# MLP

In [19]:
import sys
sys.path.append("..")
from sklearn.model_selection import KFold, cross_val_score
from sklearn.neural_network import MLPClassifier
from sklearn.preprocessing import StandardScaler
from data_preprocess import load_training_data, load_test_data, normalize_features
from sklearn.metrics import accuracy_score, f1_score
import pandas as pd
import numpy as np
import time
import joblib

In [20]:
# Get the data
X_train, y_train = load_training_data('../data/train.csv')

# Normalize the features
X_train = normalize_features(X_train)

# Initialize variables
hidden_layer_sizes = [(128,64,32), (64,32,16), (32,16,8), (8, 16, 32), (16, 32, 64), (32, 64, 128), (8, 16, 32, 64, 128), (128, 64, 32, 16, 8)]
alpha_values = [0.1]
learning_rate_init_values = [0.01] 
max_iter_values = [500]
results = {}

# Initialize a DataFrame to store the results
results_df = pd.DataFrame(columns=['hidden_layer_size', 'alpha', 'learning_rate_init', 'max_iter', 'accuracy', 'f1_score'])

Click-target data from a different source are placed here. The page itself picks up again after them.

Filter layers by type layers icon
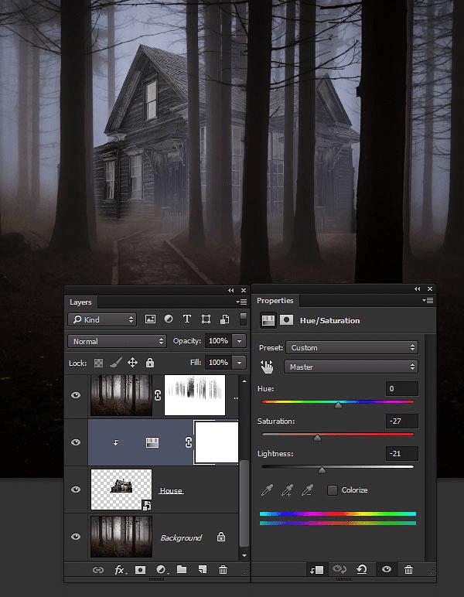 186,319
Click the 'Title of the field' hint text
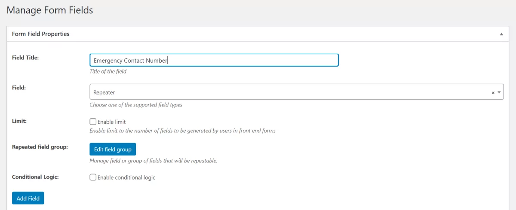This screenshot has height=210, width=516. 108,71
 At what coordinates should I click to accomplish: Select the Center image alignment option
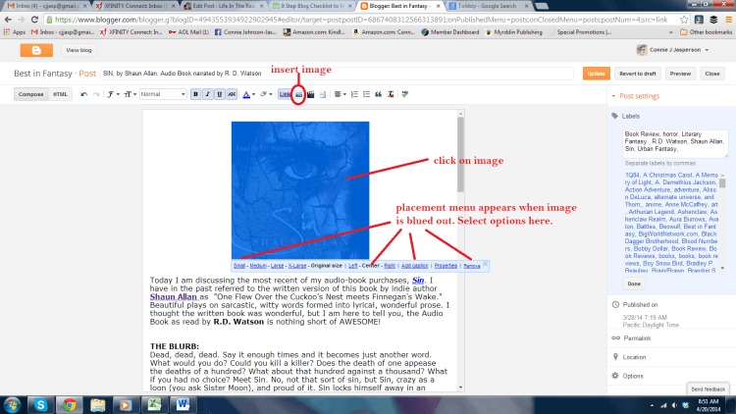point(371,265)
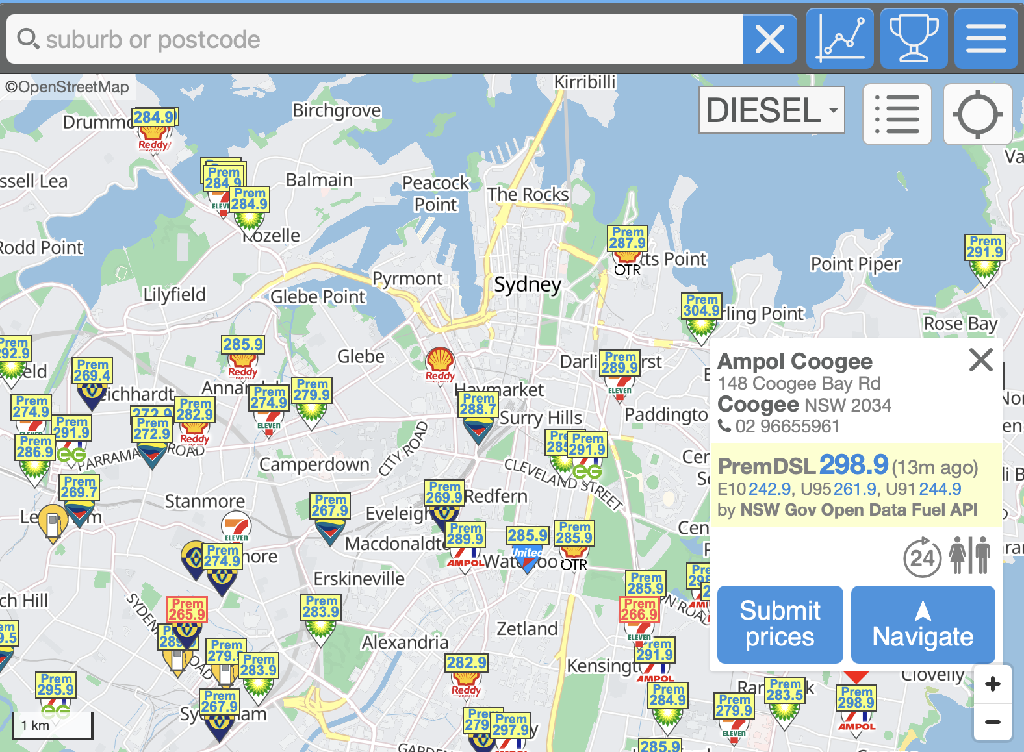1024x752 pixels.
Task: Open the DIESEL fuel type dropdown
Action: [772, 110]
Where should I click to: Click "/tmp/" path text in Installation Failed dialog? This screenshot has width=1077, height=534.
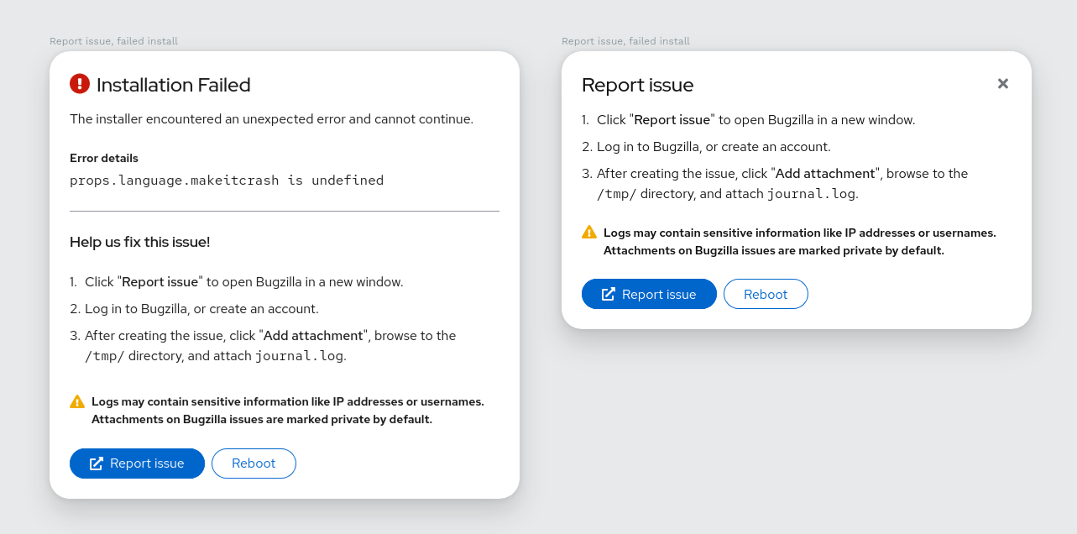pyautogui.click(x=104, y=356)
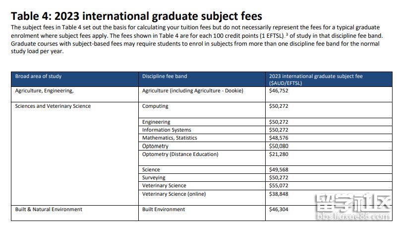Select the Mathematics, Statistics cell

(170, 138)
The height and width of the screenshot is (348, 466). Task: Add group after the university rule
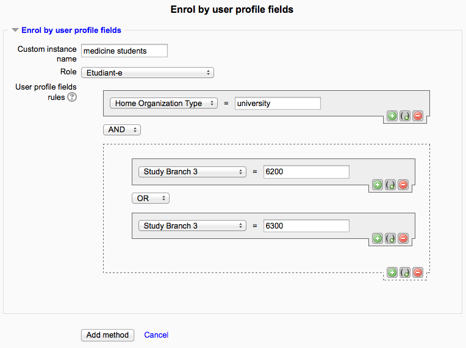tap(405, 116)
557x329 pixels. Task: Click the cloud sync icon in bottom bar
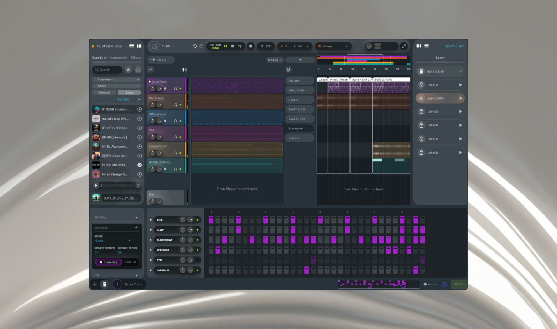click(x=444, y=284)
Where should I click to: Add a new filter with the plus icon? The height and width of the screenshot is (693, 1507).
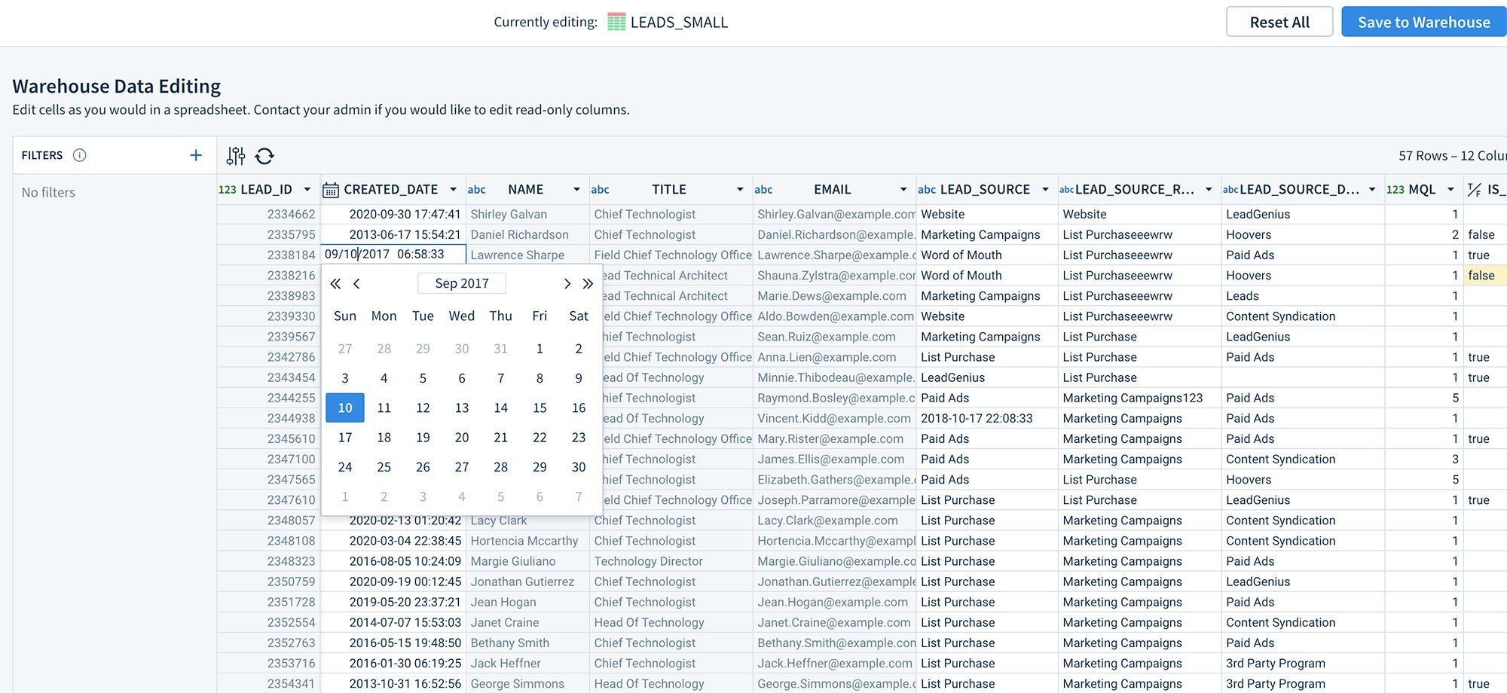[195, 154]
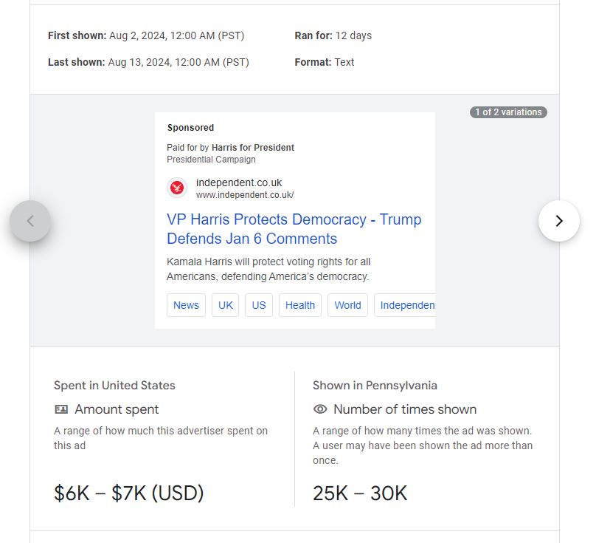The height and width of the screenshot is (543, 596).
Task: Click the 'Harris for President' advertiser name
Action: 252,148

# Define 5-fold cross validation test harness
kfold = KFold(n_splits=5, shuffle=True)

# Perform 5-fold cross validation
for hidden_layer_size in hidden_layer_sizes:
    for alpha in alpha_values:
        for learning_rate_init in learning_rate_init_values:
            for max_iter in max_iter_values:
                start_time = time.time()

                # Define the model with early stopping
                model = MLPClassifier(hidden_layer_sizes=hidden_layer_size, activation='relu', solver='adam',
                                      max_iter=max_iter, alpha=alpha, learning_rate_init=learning_rate_init,
                                      early_stopping=True, n_iter_no_change=10)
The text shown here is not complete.